Software: A new and improved OSUFlow software design for DOE’s leadership computing facility

Publications

  • Chun-Ming Chen and Han-Wei Shen, "Graph-based Seed Scheduling for Out-of-core FTLE and Pathline Computation", IEEE Symposium on Large Data Analysis and Visualization 2013
  • Chun-Ming Chen, Boonthanome Nouanesengsy, Teng-Yok Lee, Han-Wei Shen, "Flow-Guided File Layout for Out-of-core Pathline Computation", IEEE symposium on Large Data Analysis and Visualization
Unstructured Grid Curvilinear grid
Unstructured grid Curvilinear grid

 

Notes:

Objectives:

SDAV researchers are currently putting a great effort to help analyze the flow field data generated by DOE’s large scale simulations. One such example is OSUFlow, a collaborative project among OSU,  ANL, and Kitware. OSUFlow is a software library for high performance parallel particle tracing and flow data analysis. The software includes several novel parallel load balancing and I/O optimization algorithms that have  been previously published in the top venues such as ACM Supercomputing and IEEE Visualization conferences. One limitation of OSUFlow before was that it used a propriety data format so data sets need to be converted to the propriety format first before analysis can take place. This limitation causes some problems for certain applications because of the data conversion and movement cost.

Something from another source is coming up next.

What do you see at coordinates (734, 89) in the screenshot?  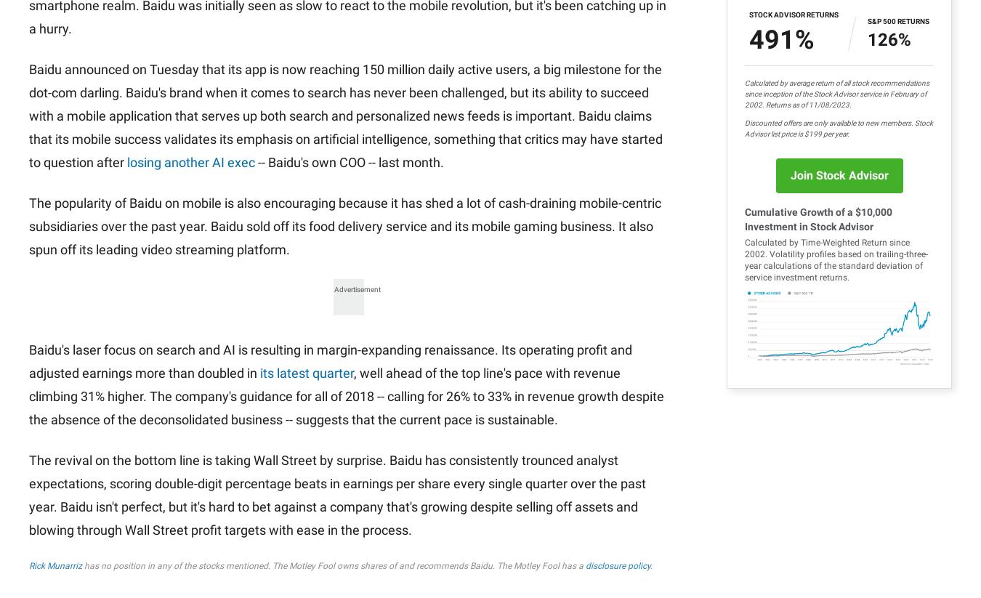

In the past 6 months, researchers in OSU, ANL, and Kitware have gotten together to integrate OSUFlow with VTK’s data model. Our goal is to make available the state-of-the-art parallel and out-of-core flow analysis algorithms to the application scientists who have already adopt the VTK data model. The type of data that are supported are three-dimensional time-varying vector field defined in regular, curvilinear, and unstructured meshes. Any file formats that can be supported by VTK are to be read by OSUFlow.

Impacts:

The adoption of the VTK data model has been completed in October 2013. It is now possible for SDAV researchers to more easily dissimilate the research results to be used in production analysis tasks. It also provides a tighter collaboration platform to further the research of flow analysis and visualization among the SDAV researchers.

Accomplishments:

OSUFlow is downloadable from a software repository located at Argonne National Laboratory. We will continue to report our research finding in top quality conferences and journals. Two of our recent publications related to OSUFlow are listed on the slide.